Most Health Sciences employees have already been introduced to HIPAA through the training sessions conducted by HIPAA Coordinator Vivian Dupuy and me for the more than 4,000 doctors, nurses, administrators, researchers, support staff, and students. We continue to train new hires, students, and anyone who missed the initial training sessions; the sessions will be ongoing so that everyone on campus becomes familiar with HIPAA's requirements. For example, employees need to know that, as defined by HIPAA, protected health information includes all identifying information patients provide and information about their treatment, such as name, address, age, Social Security number, diagnosis, medical history, medications, and observations of health status.
Inevitably, HIPAA is having an impact on the Health Sciences culture. People now understand that sanctions have been and will be applied to those who violate patient privacy and that it is illegal under most circumstances to release health information without permission or fail to adequately protect that information from unauthorized release. (See sidebar for ways to prevent privacy violations.) People who intentionally disclose information for financial gain can be fined as much as $250,000 or jailed for up to 10 years.
As part of its protections, HIPAA also increases the patient's ability to control how his or her health information is used. The law enables patients to access their records, request amendments to his or her health information, and limit the ways a healthcare facility uses information about them. Now a patient seeing a doctor for the first time must receive a notice about his or her rights to privacy.

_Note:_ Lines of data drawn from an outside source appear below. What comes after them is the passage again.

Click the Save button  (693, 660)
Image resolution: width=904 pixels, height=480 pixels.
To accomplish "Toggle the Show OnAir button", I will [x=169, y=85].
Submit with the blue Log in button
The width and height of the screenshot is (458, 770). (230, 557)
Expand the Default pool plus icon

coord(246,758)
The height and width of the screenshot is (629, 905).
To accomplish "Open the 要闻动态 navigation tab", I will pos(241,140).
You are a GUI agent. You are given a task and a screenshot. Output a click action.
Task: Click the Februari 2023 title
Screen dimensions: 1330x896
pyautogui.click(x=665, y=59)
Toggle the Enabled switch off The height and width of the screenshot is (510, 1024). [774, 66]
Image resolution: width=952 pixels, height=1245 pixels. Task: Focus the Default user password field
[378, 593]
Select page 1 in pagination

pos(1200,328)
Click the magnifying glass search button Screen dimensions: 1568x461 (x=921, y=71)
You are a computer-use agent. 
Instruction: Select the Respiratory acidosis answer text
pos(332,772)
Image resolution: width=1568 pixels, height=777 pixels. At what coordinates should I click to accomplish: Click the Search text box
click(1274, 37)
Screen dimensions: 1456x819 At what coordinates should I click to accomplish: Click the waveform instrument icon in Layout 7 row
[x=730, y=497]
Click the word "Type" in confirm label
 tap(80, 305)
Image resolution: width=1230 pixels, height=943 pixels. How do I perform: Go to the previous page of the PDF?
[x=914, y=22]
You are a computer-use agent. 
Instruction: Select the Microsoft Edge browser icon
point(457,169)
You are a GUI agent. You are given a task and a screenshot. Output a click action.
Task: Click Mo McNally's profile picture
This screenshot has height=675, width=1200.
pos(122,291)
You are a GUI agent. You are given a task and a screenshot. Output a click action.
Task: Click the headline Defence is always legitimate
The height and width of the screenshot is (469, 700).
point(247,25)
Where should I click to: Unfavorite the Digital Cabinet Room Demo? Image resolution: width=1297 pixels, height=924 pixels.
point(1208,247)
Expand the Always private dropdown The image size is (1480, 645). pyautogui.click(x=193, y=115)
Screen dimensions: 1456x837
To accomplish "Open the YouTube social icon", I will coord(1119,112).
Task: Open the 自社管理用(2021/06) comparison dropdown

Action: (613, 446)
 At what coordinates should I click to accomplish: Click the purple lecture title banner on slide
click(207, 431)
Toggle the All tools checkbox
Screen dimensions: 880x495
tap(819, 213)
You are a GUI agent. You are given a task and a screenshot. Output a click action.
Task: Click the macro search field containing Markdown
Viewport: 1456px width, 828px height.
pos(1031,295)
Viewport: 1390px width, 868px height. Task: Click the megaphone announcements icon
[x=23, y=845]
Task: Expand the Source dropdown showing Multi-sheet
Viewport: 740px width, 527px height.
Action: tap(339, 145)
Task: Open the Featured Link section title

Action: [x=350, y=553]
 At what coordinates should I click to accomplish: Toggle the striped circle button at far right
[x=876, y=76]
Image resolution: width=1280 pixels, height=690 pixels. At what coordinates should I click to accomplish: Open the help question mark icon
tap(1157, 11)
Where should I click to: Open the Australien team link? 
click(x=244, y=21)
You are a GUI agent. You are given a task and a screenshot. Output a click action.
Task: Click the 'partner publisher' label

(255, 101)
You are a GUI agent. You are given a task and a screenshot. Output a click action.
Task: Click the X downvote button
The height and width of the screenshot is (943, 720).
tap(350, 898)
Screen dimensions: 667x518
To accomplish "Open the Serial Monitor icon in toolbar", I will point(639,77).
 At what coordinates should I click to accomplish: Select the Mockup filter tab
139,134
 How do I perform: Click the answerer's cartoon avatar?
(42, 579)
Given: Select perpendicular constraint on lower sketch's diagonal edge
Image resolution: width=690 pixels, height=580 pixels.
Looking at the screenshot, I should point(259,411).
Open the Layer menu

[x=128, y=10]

Apart from its impact on patient care, HIPAA is also having an important effect on clinical research. I work with the four Columbia Internal Review Boards to ensure HIPAA requirements are met in all Columbia research efforts. We created a separate training course for researchers posted on Rascal the Web site for research administration at Columbia.
Researchers must obtain patient authorization or waiver of authorization to use protected health information about patients in their studies. The researcher has to explain to the patient what information will be used, how it will be used, and how a patient can revoke the authorization. HIPAA has also placed new restrictions on how patients may be contacted to participate in a trial. Researchers generally have to have a patient's primary care doctor contact the patient or get permission from the primary care physician to contact the patient. Previously, researchers were able to contact prospective study participants directly. The general rule today is: Don't do anything that surprises the patient.
This rule of thumb applies to fund raising too. Fund-raisers used to be free to contact someone who had a particular disease for which money was being raised. Not anymore. Now we can't use treatment or diagnosis information in fund-raising unless we have specific written authorization from the patient. We are exploring ways to work within the restrictions but give patients options for learning more about the work we do here.
Getting this campus up to speed has required a major effort, one that could not have been accomplished without the hard work of many people, including Dr. Steven Shea [Hamilton Southworth Professor of Medicine at P&S and professor of epidemiology at the Mailman School of Public Health], Dr. Soumitra Sengupta [assistant professor of biomedical informatics], Kathleen O'Donnell [vice president and senior associate dean for clinical administration], Kevin Kirby [vice president and senior associate dean for administration] and many clinical department administrators.
Like anything new, getting used to HIPAA will take some time, but ultimately, I feel everyone will come to appreciate its benefits. After all, we live in an age when it's getting harder and harder to protect ourselves from intrusions into our personal lives. The rationale for HIPAA, to keep that most intimate facet our lives our health to ourselves, should be welcomed by everyone at Health Sciences.